■ **WHAT TO PRODUCE**: Below are lines of data, and only some are wanted. Please repeat exactly those from the line that has "Given: Click bus icon next to Москва — Муром" through the line that has "Where should I".

*** Opening PROVIDED DATA ***

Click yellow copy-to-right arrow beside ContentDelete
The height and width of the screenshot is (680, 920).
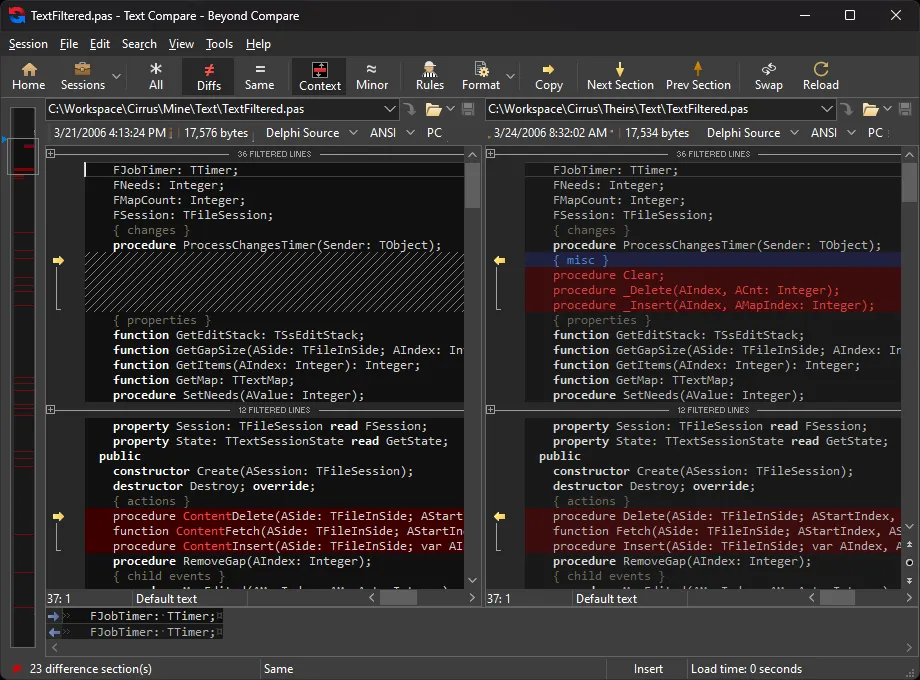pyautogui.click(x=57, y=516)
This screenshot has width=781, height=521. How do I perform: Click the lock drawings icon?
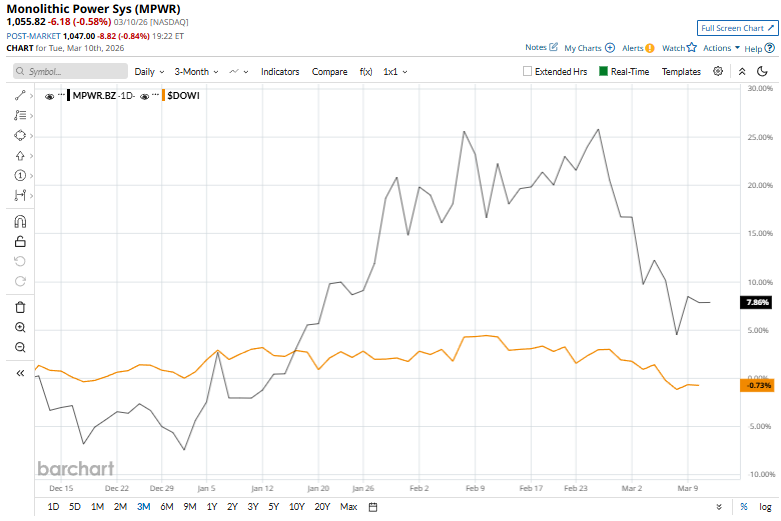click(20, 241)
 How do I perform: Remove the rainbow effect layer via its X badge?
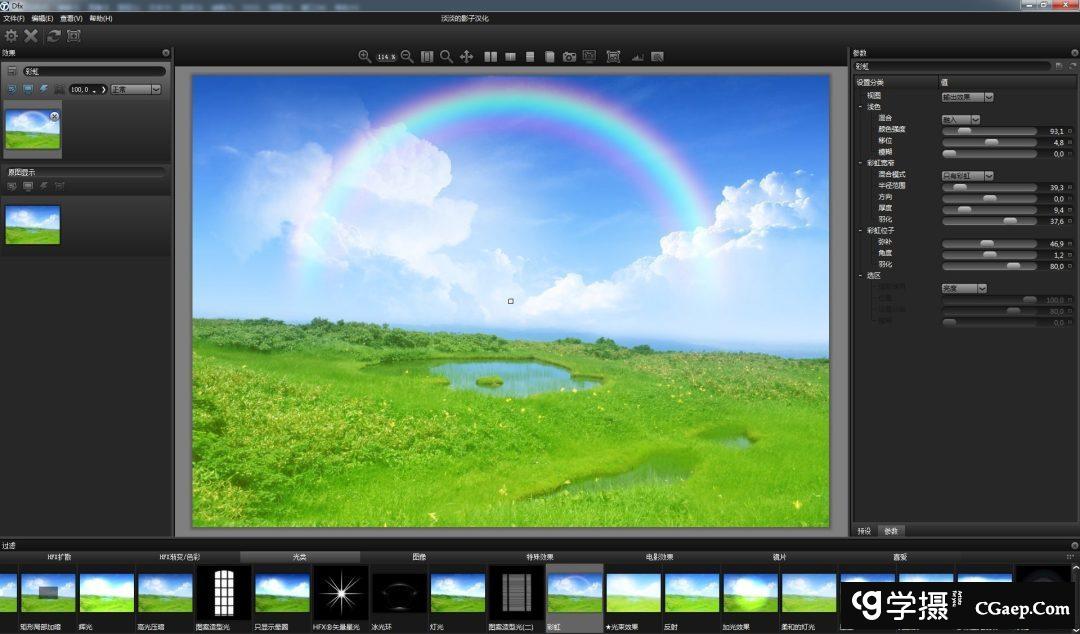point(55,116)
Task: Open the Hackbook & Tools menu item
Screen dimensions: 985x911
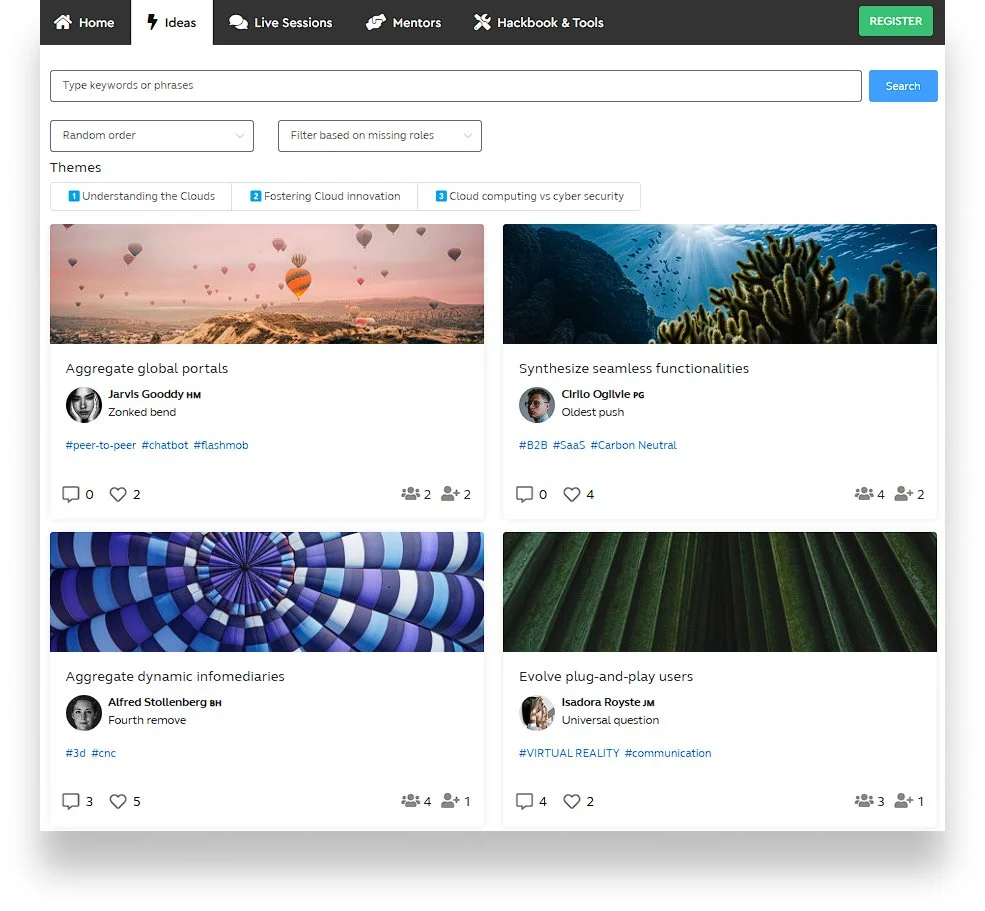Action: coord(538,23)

*** Closing PROVIDED DATA ***
*** Opening PROVIDED DATA ***

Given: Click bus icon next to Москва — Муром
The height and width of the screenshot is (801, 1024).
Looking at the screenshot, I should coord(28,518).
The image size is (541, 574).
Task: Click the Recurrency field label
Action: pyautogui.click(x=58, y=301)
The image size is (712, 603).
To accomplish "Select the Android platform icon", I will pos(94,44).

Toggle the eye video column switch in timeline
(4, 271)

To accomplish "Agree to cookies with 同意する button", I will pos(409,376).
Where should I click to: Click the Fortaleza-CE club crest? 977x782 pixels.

*** Closing PROVIDED DATA ***
*** Opening PROVIDED DATA ***

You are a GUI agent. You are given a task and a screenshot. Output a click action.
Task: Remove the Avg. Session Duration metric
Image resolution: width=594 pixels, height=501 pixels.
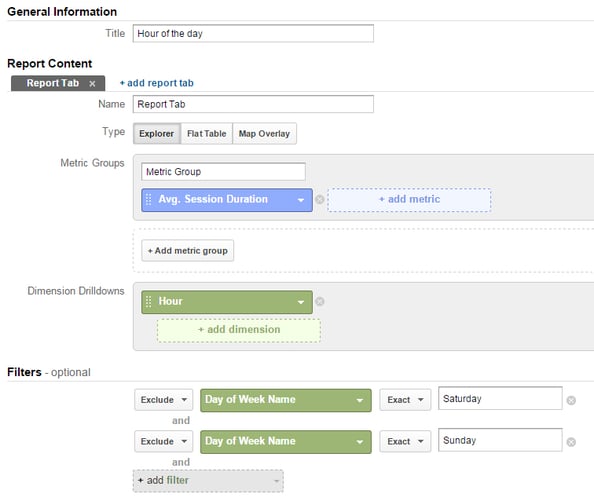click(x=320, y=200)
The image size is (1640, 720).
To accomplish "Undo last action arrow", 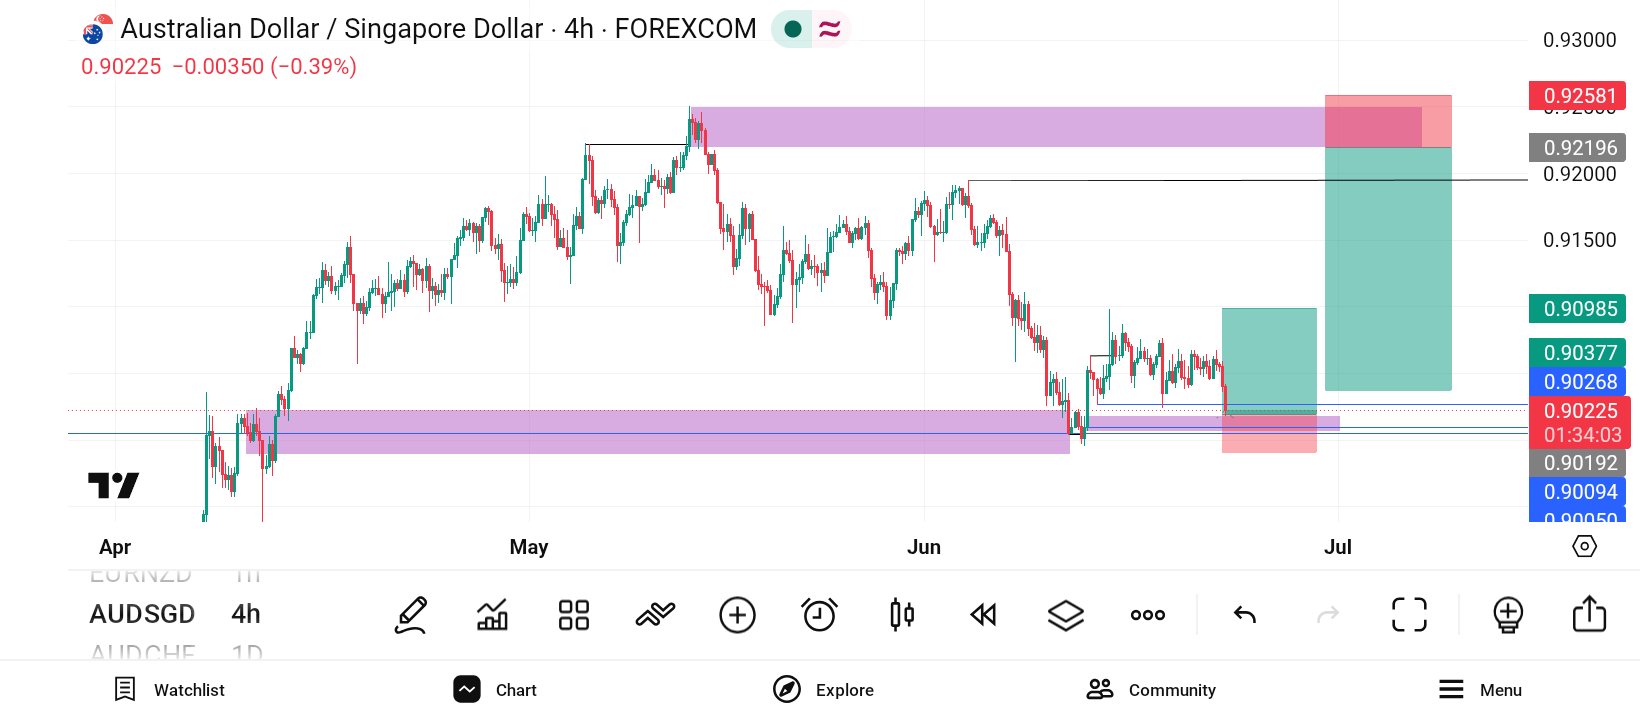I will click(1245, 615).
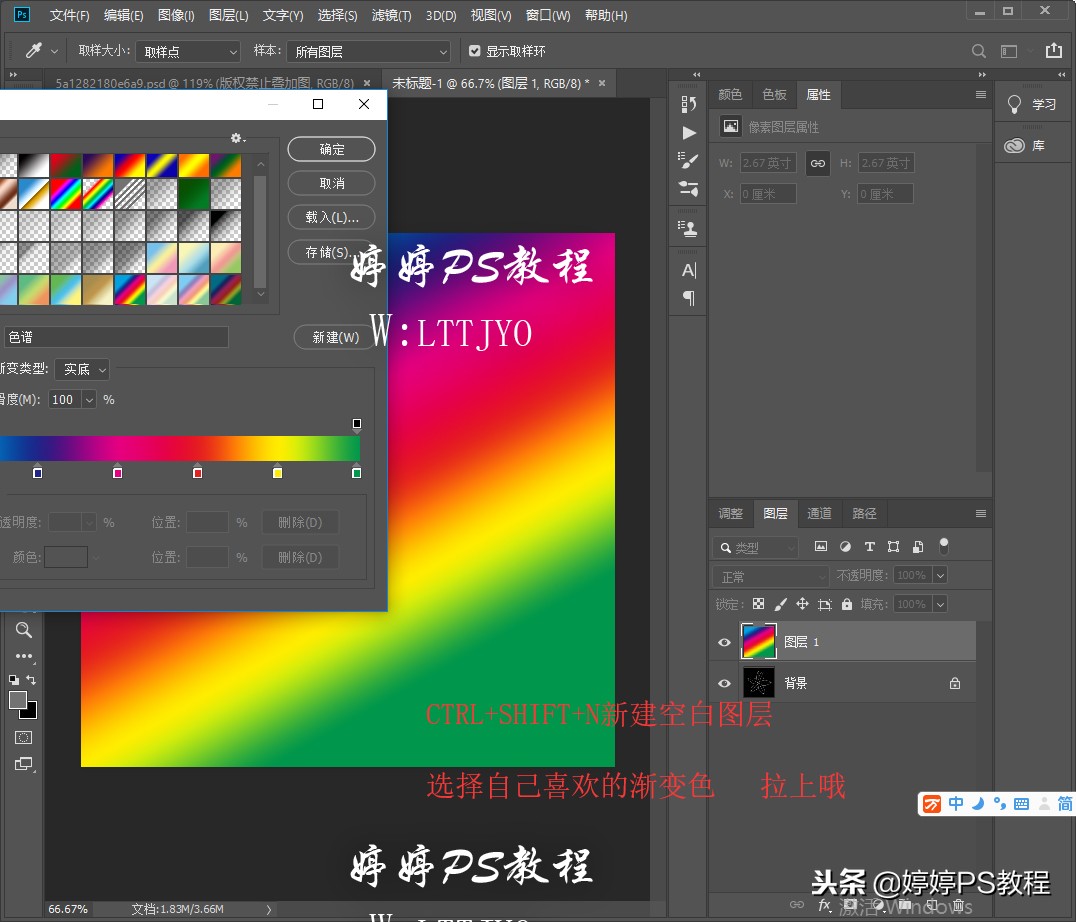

*** Closing PROVIDED DATA ***

■ **EXPECTED ANSWER**:
Given: Click bus icon next to Москва — Муром
The height and width of the screenshot is (801, 1024).
Looking at the screenshot, I should coord(28,518).
The image size is (541, 574).
Task: Click the Recurrency field label
Action: pyautogui.click(x=58, y=301)
The image size is (712, 603).
To accomplish "Select the Android platform icon", I will pos(94,44).

Toggle the eye video column switch in timeline
(4, 271)

To accomplish "Agree to cookies with 同意する button", I will pos(409,376).
Where should I click to: Click the Fortaleza-CE club crest? 977x782 pixels.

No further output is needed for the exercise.